Task objective => In the passage on structuring actuarial models, what problem does Excel have as models become more complex?

Text passage =>
◆ ◆ ◆ ◆

Structuring Actuarial Models
The challenge
As actuaries, much of our work involves the production, use and maintenance of cash flow models. Many such models will be built in MS Excel – the natural ally of the actuary. Excel models are generally easy to understand, easy to build, and easy to test. There are exceptions to this rule, of course, but the amount of Excel expertise required to build decent models is relatively low compared with models written purely in code.
Unfortunately, Excel suffers from scaling problems and can get very slow as models become more complex. In the actuarial world, it is common to want to model an unknown number of factors, such as funds held by a unit-linked policy, where the number of funds may change over time. Excel models that try to handle such multiplicities are rarely elegant.
A common alternative is to build models in VBA, VB or something similar. (While the focus of this article is on code-based models, many of the points made apply to models developed in proprietary actuarial software platforms such as Prophet and MoSes.) This approach is much more potent but suffers from several drawbacks which are sometimes prohibitive. For starters, there is rarely more than a functional knowledge of coding in actuarial teams, and this makes people rightfully worried about the risk of key person dependency. Furthermore, it is not easy to get into a model written purely in code and see what is going on.

◆ ◆ ◆ ◆

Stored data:
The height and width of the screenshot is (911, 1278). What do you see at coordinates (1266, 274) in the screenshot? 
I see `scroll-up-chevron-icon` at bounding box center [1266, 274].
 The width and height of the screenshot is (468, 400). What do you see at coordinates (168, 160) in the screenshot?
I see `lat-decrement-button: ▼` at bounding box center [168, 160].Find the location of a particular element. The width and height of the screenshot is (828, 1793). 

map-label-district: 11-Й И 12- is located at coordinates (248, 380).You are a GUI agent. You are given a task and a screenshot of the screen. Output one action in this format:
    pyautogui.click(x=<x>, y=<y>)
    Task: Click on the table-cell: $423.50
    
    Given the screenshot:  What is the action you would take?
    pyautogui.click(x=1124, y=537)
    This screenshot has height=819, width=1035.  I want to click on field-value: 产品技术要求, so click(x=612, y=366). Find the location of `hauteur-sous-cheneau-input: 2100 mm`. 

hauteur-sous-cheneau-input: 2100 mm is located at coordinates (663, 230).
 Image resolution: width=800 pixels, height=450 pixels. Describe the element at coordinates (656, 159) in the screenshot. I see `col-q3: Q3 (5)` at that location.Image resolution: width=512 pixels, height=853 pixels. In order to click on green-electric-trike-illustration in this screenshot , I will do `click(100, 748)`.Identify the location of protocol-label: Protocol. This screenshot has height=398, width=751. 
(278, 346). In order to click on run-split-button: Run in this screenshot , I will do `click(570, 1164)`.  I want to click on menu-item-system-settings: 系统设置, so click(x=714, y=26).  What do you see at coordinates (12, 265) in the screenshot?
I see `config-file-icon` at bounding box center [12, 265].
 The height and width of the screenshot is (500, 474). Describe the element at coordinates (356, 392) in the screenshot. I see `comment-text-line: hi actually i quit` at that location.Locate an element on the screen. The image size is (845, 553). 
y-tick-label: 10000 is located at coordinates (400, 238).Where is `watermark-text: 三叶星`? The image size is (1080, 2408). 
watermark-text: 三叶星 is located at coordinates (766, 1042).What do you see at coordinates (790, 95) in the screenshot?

◆ ◆ ◆ ◆

Output for this exercise => Excel suffers from scaling problems and can get very slow.